Spotlight: International Rescue Committee

Filed in:
Stories
Youth participate in International Rescue Committee of Spokane programs.

Resettling one’s family in an unfamiliar country is not an easy feat. Having survived violence and persecution in their countries of origin, refugees face a plethora of new challenges when resettling in the United States—but their commitment to paving paths of success for their children is unwavering.

Spokane County experienced an influx of refugee families between 2021 and 2023. Spokane Public Schools (SPS) was suddenly faced with the challenge of addressing the complex and unique needs of the large number of refugee students in the district.

But there was hope in a new partnership with the International Rescue Committee (IRC)—an organization that helps people affected by humanitarian crises to survive, recover, and rebuild their lives—which opened an office in Spokane in 2022.

Heather Richardson from the SPS English Language Development Team reached out to the IRC to build a partnership through a flagship in-home tutoring program that would address two key concerns of refugee families: transportation and trust.

By offering in-home tutoring, trained volunteers could deliver high-quality individualized support in a child’s home once per week for six months. Tutors foster accessible environments for students to strengthen their skills, build confidence, bridge learning gaps, and reinforce what they are learning in school.

Youth engage in tutoring with an IRC provider.

“The students we work with are so bright, motivated, funny, creative, and just hungry to learn and grow and succeed,” said Marianne Sfeir, youth program coordinator at the IRC in Spokane. “They have big dreams.”

But tutoring only addressed one of many challenges refugee families faced.

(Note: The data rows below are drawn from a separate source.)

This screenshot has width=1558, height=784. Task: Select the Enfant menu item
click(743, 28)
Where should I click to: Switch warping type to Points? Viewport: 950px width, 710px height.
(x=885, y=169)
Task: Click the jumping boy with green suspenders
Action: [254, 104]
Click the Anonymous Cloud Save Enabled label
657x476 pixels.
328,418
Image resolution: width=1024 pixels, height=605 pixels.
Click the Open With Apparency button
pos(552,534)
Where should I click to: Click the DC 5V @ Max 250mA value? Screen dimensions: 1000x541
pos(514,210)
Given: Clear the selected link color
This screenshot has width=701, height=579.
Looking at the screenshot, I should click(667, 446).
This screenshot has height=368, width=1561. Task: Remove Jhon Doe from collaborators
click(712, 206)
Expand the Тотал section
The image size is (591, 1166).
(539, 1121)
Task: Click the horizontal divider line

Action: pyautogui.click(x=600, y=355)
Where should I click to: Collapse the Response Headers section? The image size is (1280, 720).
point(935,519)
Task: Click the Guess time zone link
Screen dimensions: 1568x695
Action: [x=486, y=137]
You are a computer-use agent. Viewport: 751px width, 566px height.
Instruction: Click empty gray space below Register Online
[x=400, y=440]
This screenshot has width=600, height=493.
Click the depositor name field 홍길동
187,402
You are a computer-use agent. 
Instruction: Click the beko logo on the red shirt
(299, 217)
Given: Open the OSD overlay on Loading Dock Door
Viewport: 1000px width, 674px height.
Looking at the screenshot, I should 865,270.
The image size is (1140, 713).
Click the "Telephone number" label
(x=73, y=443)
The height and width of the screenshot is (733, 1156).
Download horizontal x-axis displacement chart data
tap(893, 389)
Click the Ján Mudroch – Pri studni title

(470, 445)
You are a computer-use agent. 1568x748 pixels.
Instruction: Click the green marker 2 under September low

To support refugee communities more holistically, SPS and the IRC leveraged their collective resources—as well as federal Afghan Refugee School Impact and Ukrainian Refugee School Impact (ARSI/URSI) funding administered by School’s Out Washington—to develop and offer more programs.

“SOWA has been instrumental to our youth programs in Spokane,” said Marianne. “Funding is what set the foundation for [this expansion] to happen.”

What started as one flagship program serving 15 students has since grown into seven programs serving 150-200 students in a year, as well as 50+ parents and 400+ educators through school support, virtual reading programs, family engagement, mentorship, and professional development.

“All these services in addition to each other is what transforms lives,” Marianne said.

The community’s dedication to welcoming and engaging refugee youth led this partnership to blossom into an impressive, responsive network of holistic programs that aim to address the full web of complexities facing refugee families.